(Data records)

»»

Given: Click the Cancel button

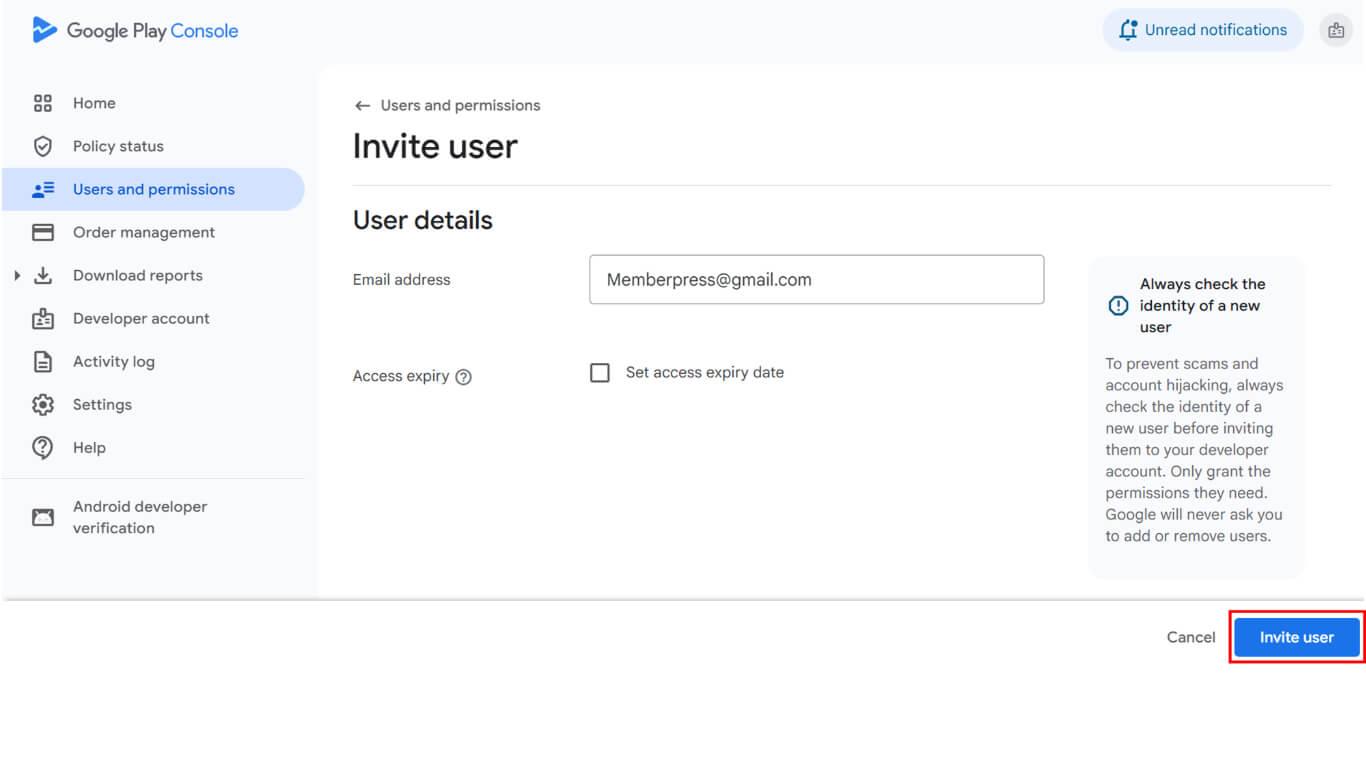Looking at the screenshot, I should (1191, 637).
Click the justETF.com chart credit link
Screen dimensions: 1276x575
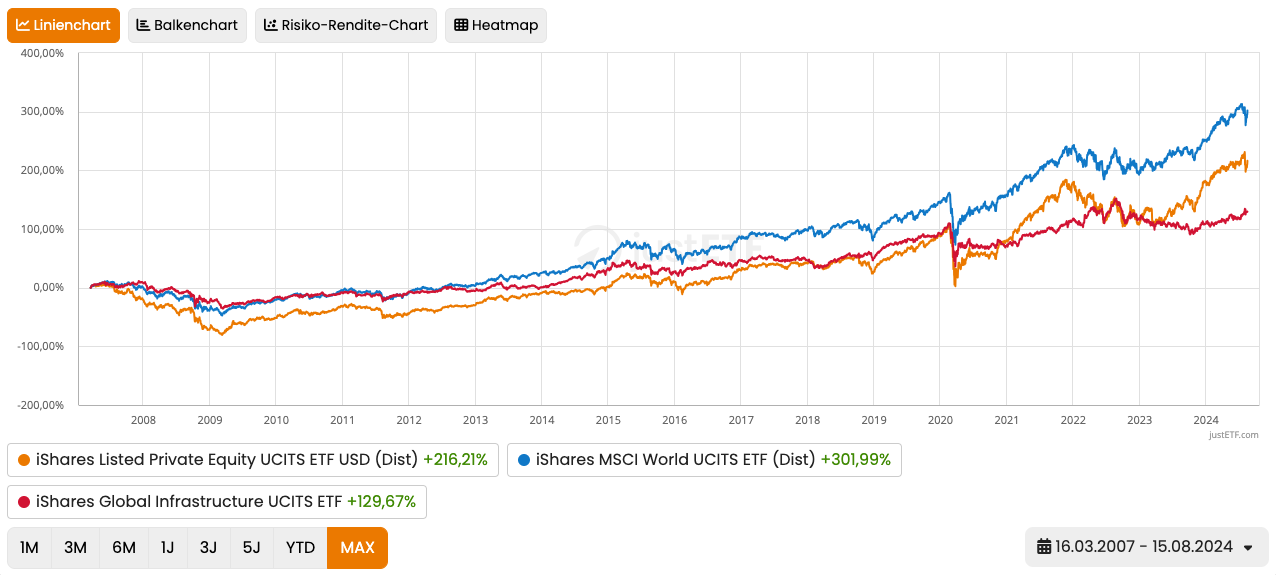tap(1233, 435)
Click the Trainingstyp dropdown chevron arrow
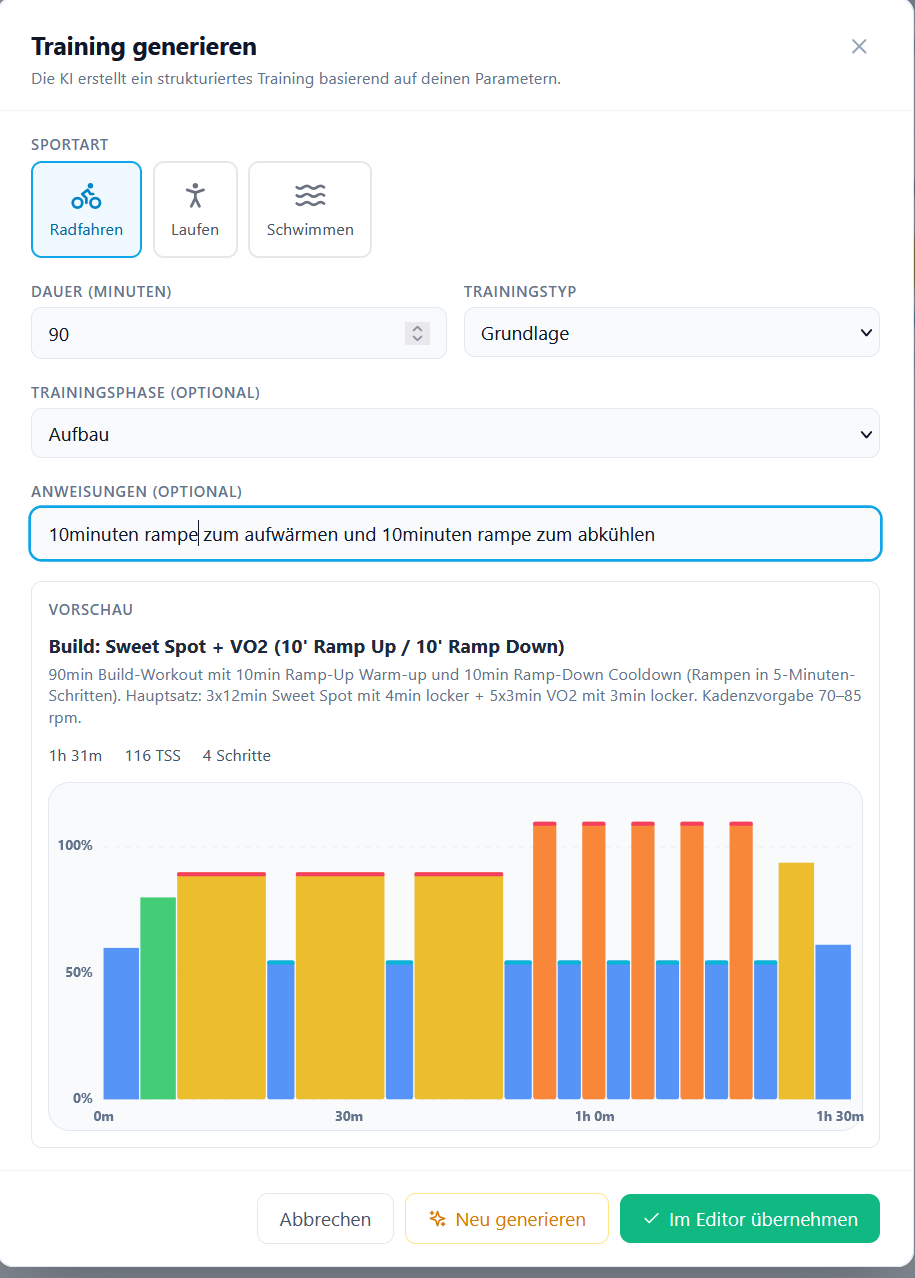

««

Reproduce exactly the part of the records above that begins at the line holding "Screen dimensions: 1276x575" and ends at the final line, both included, leaving out the pictures.

TASK RESULT
Screen dimensions: 1276x575
tap(1233, 435)
Click the Trainingstyp dropdown chevron arrow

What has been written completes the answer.